§ **Задания**:
a) Изложите списком абзац отрывка, который начинается словами «Уже зная, что я увидел». Сохраните его основные факты.
b) Воспроизведите без изменений фрагмент отрывка от слов «А Венецию не» до слов «самой душе города.».

§ **Цитируемый отрывок**:
....
А Венецию не упомянул. Что, не понравилась Венеция? Не просто понравились! Три раза наслаждались, осматривая город и музеи. И погружались в глубокую печаль, замечая признаки гибели этого прекрасного города.
Но речь идёт не просто о красотах, а о том, что, кроме глаз, может дойти до глубины души. О самой душе города.
Уже зная, что я увидел, а главное – что почувствовал, очень огорчился бы, если жене не удалось с огромным усилием преодолеть моё сопротивление и затащить меня в Берлин. Разумеется, я знал о захоронениях советских воинов в Тиргартене и Трептов парке. Но, увидев мой интерес и моё отношение к памяти о войне, нас повезли в Панков (Шенхольц), о котором у меня не было ни малейшего представления. Здесь, на этом огромном кладбище я вдруг ощутил душу Берлина, почтившего бесчисленные ненужные жертвы. И продолжающего почитать в течение шестидесяти пяти лет. В предзакатном освещении множества памятников, не традиционных надгробий, а бронзовых таблиц с фамилиями, мне почудилось неуловимое свечение раскаяния. Как и в Иерусалиме, нечто неопределённое и неописуемое. Не сравниваю несравнимого. Но ведь ощутил нечто на этом военном кладбище.
....
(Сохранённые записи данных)
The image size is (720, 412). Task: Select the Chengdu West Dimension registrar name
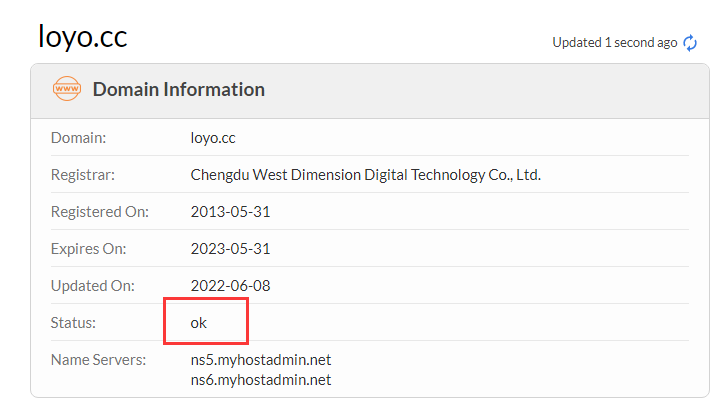[x=365, y=175]
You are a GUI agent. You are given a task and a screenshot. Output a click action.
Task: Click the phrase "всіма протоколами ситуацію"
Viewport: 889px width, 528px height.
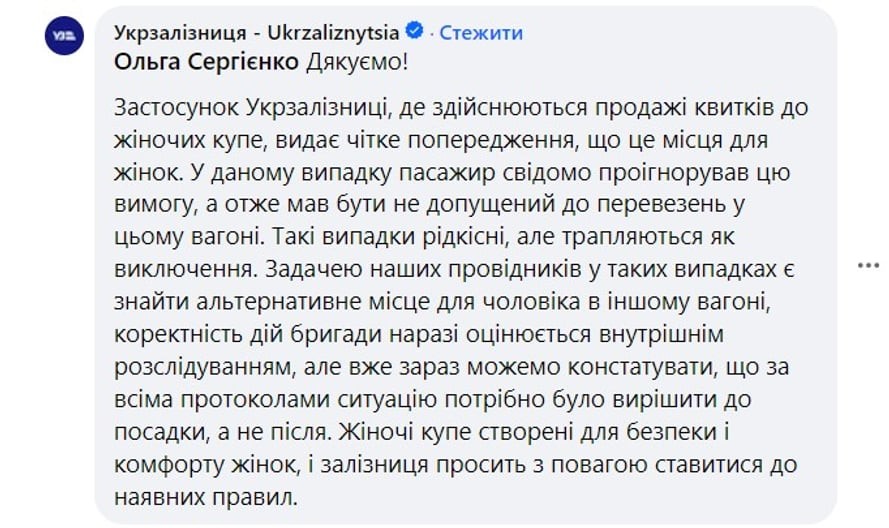tap(276, 399)
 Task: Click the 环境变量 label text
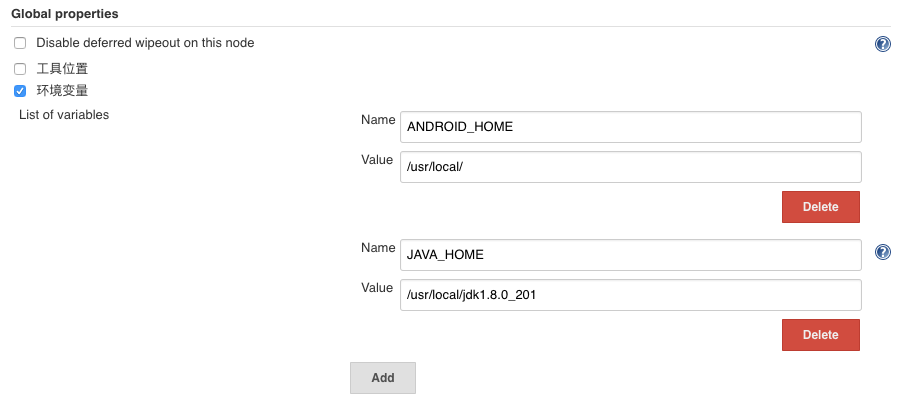[x=62, y=91]
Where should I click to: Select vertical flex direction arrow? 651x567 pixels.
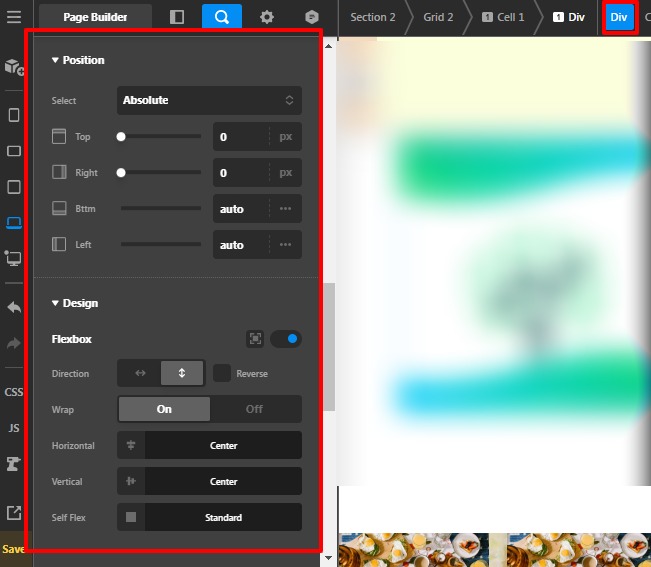point(182,373)
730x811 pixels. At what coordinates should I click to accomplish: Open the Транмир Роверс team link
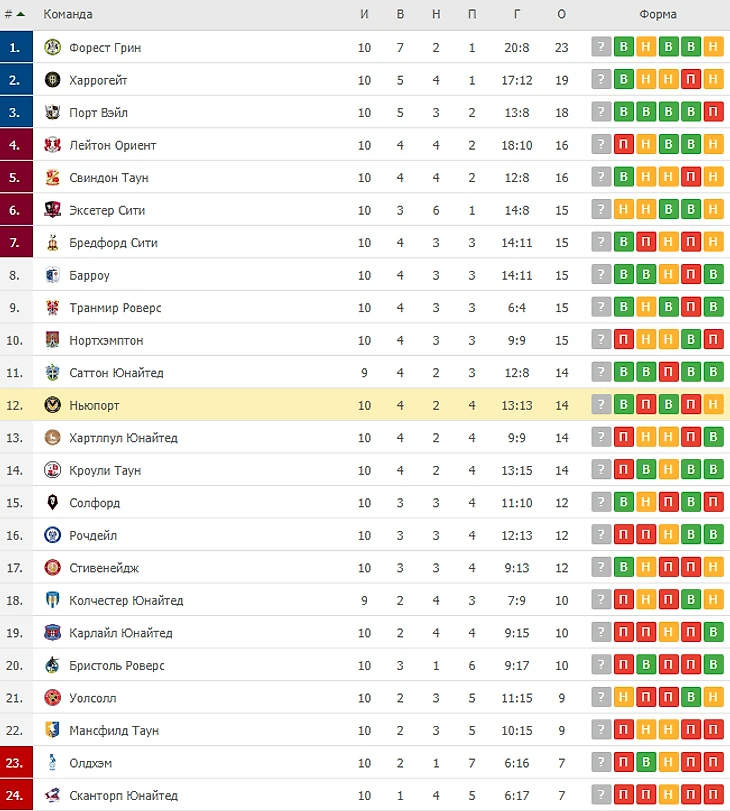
....
§ **Ответы к заданиям**:
a)
- Жена с огромным усилием преодолела сопротивление автора и уговорила его поехать в Берлин.
- Автор знал о захоронениях советских воинов в Тиргартене и Трептов-парке.
- Увидев его интерес к памяти о войне, их повезли в Панков (Шенхольц), о котором автор ничего не знал.
- На этом огромном кладбище автор ощутил душу Берлина. Город почтил бесчисленные ненужные жертвы и почитает их уже шестьдесят пять лет.
- Вместо традиционных надгробий там стоят бронзовые таблицы с фамилиями. В предзакатном освещении автору почудилось неуловимое свечение раскаяния.
- Это неописуемое ощущение автор сопоставляет с пережитым в Иерусалиме, но оговаривается, что не сравнивает несравнимого.

b)
А Венецию не упомянул. Что, не понравилась Венеция? Не просто понравились! Три раза наслаждались, осматривая город и музеи. И погружались в глубокую печаль, замечая признаки гибели этого прекрасного города.
Но речь идёт не просто о красотах, а о том, что, кроме глаз, может дойти до глубины души. О самой душе города.